As a perhaps related aside, one may compare the argument against state universities having official positions on whether the Constitution should be read as protecting abortion. As Prof. Leslie Johns noted in an e-mail she sent to the UCLA Chancellor following his related public statement asserting that Dobbs “is antithetical to the University of California's mission and values” (via The Volokh Conspiracy here):
As a faculty member in both the political science department and the Law School, I feel compelled to remind you that Americans (and even Californians) have diverse and complicated viewpoints on the issue of abortion. The legal issues involved in the recent US Supreme Court ruling cannot be simply reduced to a statement about restrictions on "women's reproductive rights."
Abortion is not a simple matter of access to health care. It is a complex moral and political question that involves balancing fundamental rights to life and physical autonomy. By denying this reality, you are asserting a political position. Yet your employment as a public employee explicitly prohibits you from using your office for political purposes. It is both inappropriate and illegal for you (and for me) to use our official capacity to make claims that specific abortion policies or constitutional interpretations are "antithetical to the University of California's mission and values."

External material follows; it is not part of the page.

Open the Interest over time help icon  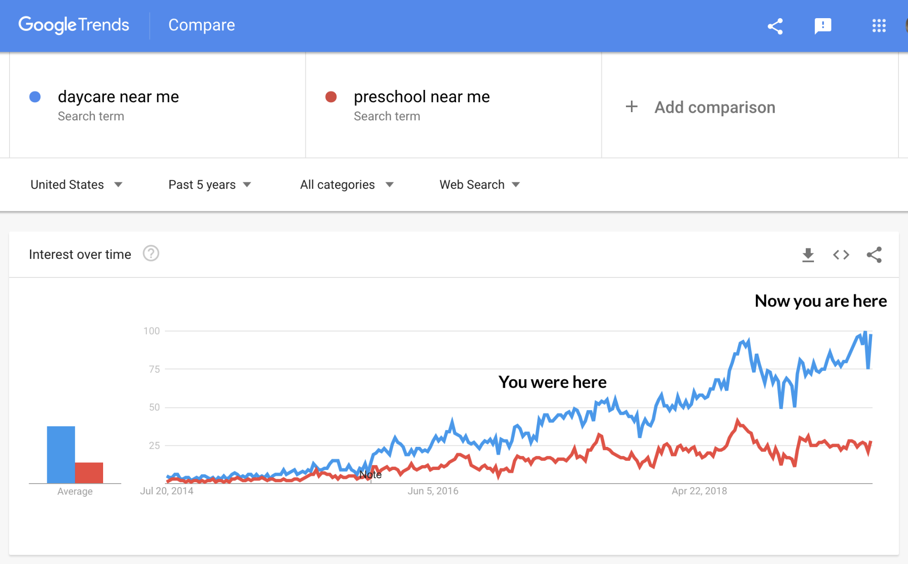point(151,253)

Given UCLA's professed commitment to "diversity, equity, and inclusion," I respectfully ask you to carefully consider the implications of declaring that a conservative viewpoint is "antithetical to the University of California's mission and values."
Thursday, June 23, 2022
In February 2021, Samuel Gregg argued (here) that: “To expect the rest of the world simply to accept whatever stakeholder-corporatist insiders have decided to be the new global consensus on any given topic seems disconcertedly utopian. It also increases the possibility of more populist backlashes on an international level.”
Yesterday, George Will published an op-ed in the Washington Post that appears to capture some more of this sentiment. You should go read the whole thing (here), but here is a brief excerpt:
The New York Times recently interviewed two advocates of ESG investing. One said, in effect, that only such investing fulfills fiduciary obligations because the welfare of those whose money is being used depends on “a planet that is livable.” Meaning: Politically enlightened ESG advocates know what unenlightened investors would want if they were as intelligent and virtuous as the advocates. The other ESG enthusiast the Times interviewed said “social justice investing” is “the deep integration of four areas: racial, gender, economic and climate justice.” And the “single-issue CEO” — the kind focused on maximizing shareholders’ value — is “not the way of the future.” This is often the progressives’ argument-ending declaration: Non-progressives are on the wrong side of history, so they can be disregarded until history discards them. The Times’s interviewer observed that “defining justice seems messy these days.” These days? Actually, justice has been a contested concept since Plato wrote. For today’s ESG advocates, however, the millennia-long debate is suddenly over: Justice is 2022 American progressivism, period.